Prisoners of Conscience

New postponement al-Maliki’s trial

The authorities of the Saud regime are delaying the trial of their detainees in the Kingdom’s prisons.

The Saud Criminal Court adjourned the trial of religious thinker Hassan Farhan al-Maliki until December 16, while the prosecutor maintained his demand for his execution.

The Saud’s prosecutor has charged Maliki with 14 counts, all of which relate to the first two charges of controversial views on the authenticity of parts of the hadith and his criticism of some of the seventh-century Islamic figures, including the companions of the Prophet Muhammad, peace be upon him.

Other charges include “insulting the country, the leading ulema and extremism”, accusing the Gulf states of supporting the Islamic State, and “not adhering to good citizenship.”

The decision to postpone al-Maliki’s hearing until December 16 was issued, although he has not been present at any court hearing since he received the list of cases, and the next hearing may be a verdict, said Saudi singers and activists.

The main reason for Maliki’s arrest and prosecution is to praise Hezbollah leader Hassan Nasrallah, his sympathy for the Houthi group in Yemen and his controversial religious views in television interviews.

These views are contrary to the beliefs in the kingdom that have long espoused certain interpretations and fatwas to its scholars, and although the crown prince, Mohammed bin Salman, argues that he is making profound reforms, opponents see them as selective.
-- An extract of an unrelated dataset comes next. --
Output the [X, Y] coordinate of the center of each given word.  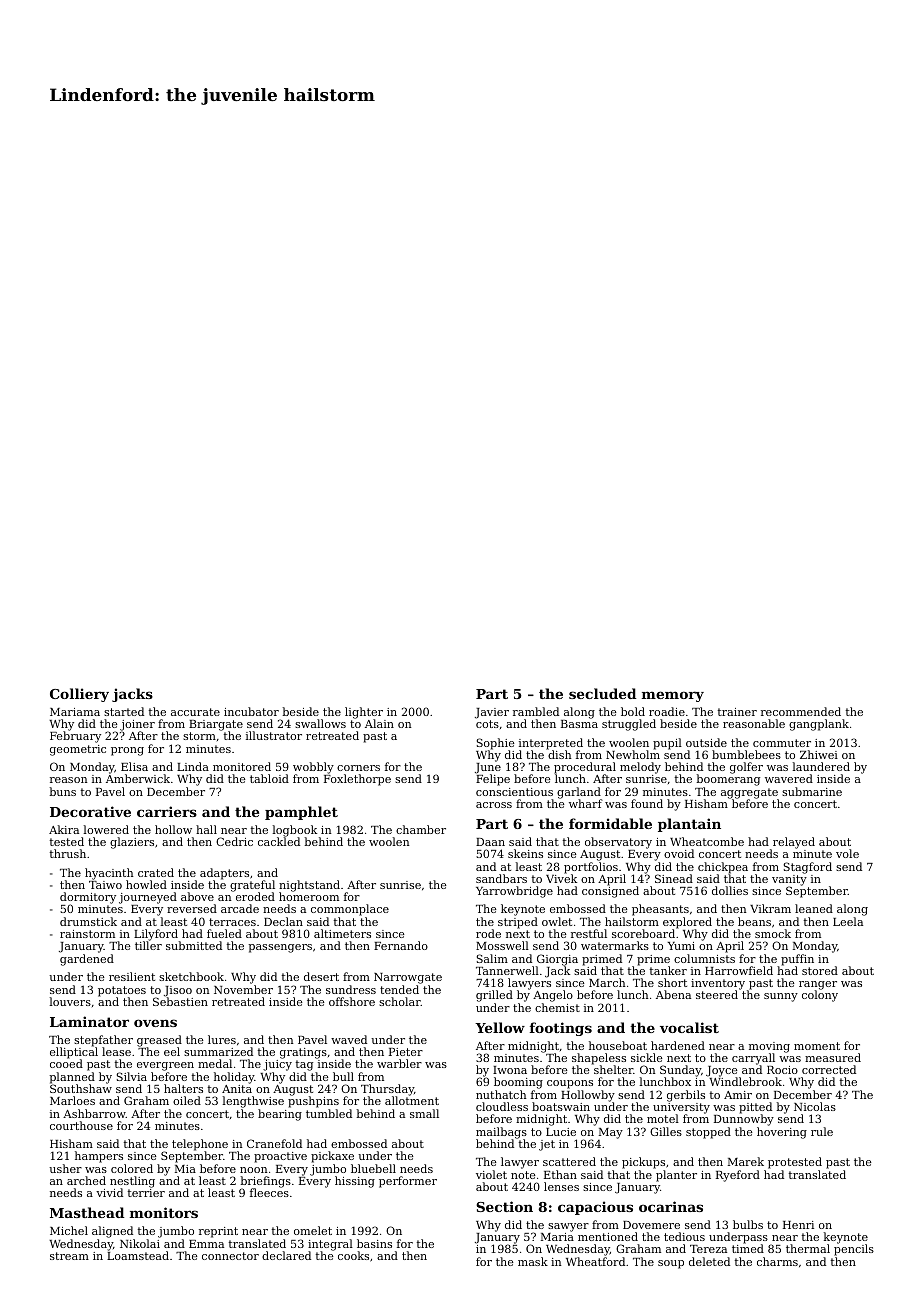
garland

Al-Maliki has already expressed that he believes that those who deny the prohibition of singing and music of all kinds are extremists and extremists, because he did not want any evidence to ban them, but that the Prophet (peace and blessings of Allaah be upon him) heard them.
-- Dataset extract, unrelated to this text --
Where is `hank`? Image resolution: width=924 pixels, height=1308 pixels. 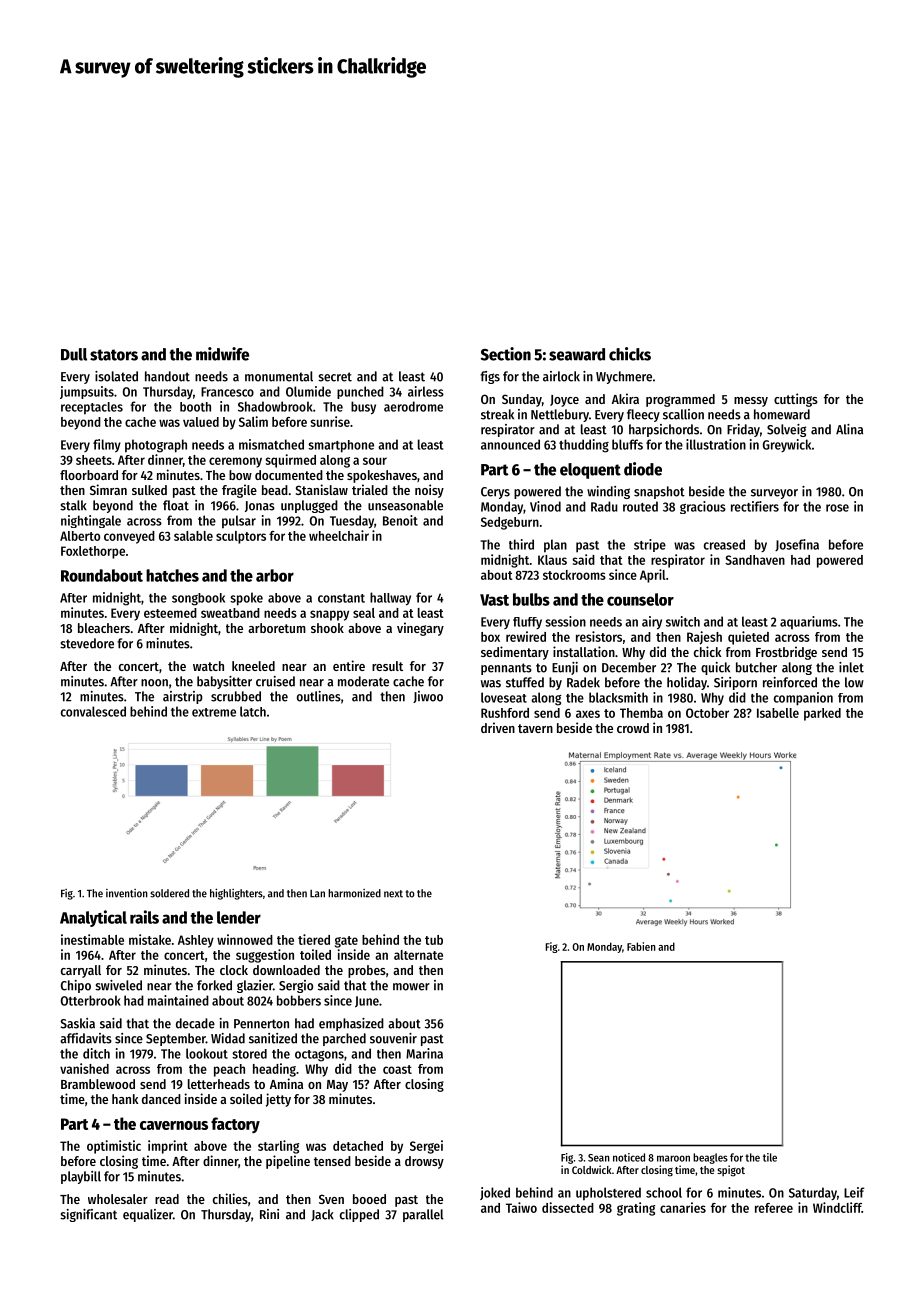 hank is located at coordinates (125, 1099).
Although the Kingdom has for a long time been banned from prohibiting music and singing, it has recently witnessed an unprecedented openness in that area, and has adopted a view similar to that of al-Maliki.

Human Rights Watch has also demanded the release of al-Maliki, who has been in custody since September 2017, arguing that the Saudi Public Prosecution is seeking to inflict the death penalty on a Saudi religious reform thinker on vague charges related to his peaceful religious ideas.

The Saudi authorities arrested Hassan Farhan al-Maliki in September 2017, detained him since, and finally charged him in October 2018.

The prosecution of al-Maliki contradicts his apparent peaceful expression of his religious ideas with Crown Prince Mohammed bin Salman’s statement in October 2017 that he wanted to bring the country back to a moderate Islam open to the world and all religions.

“Mohammed bin Salman has consistently pledged to support a more moderate version of Islam, as his country maintains a public prosecution seeking to inflict the death penalty on religious reformers for expressing their peaceful ideas,” said Michael Page, deputy Middle East director at Human Rights Watch. The real path to reform in Saudi Arabia is to allow religious thinkers like al-Maliki to express themselves without fear of arrest and execution.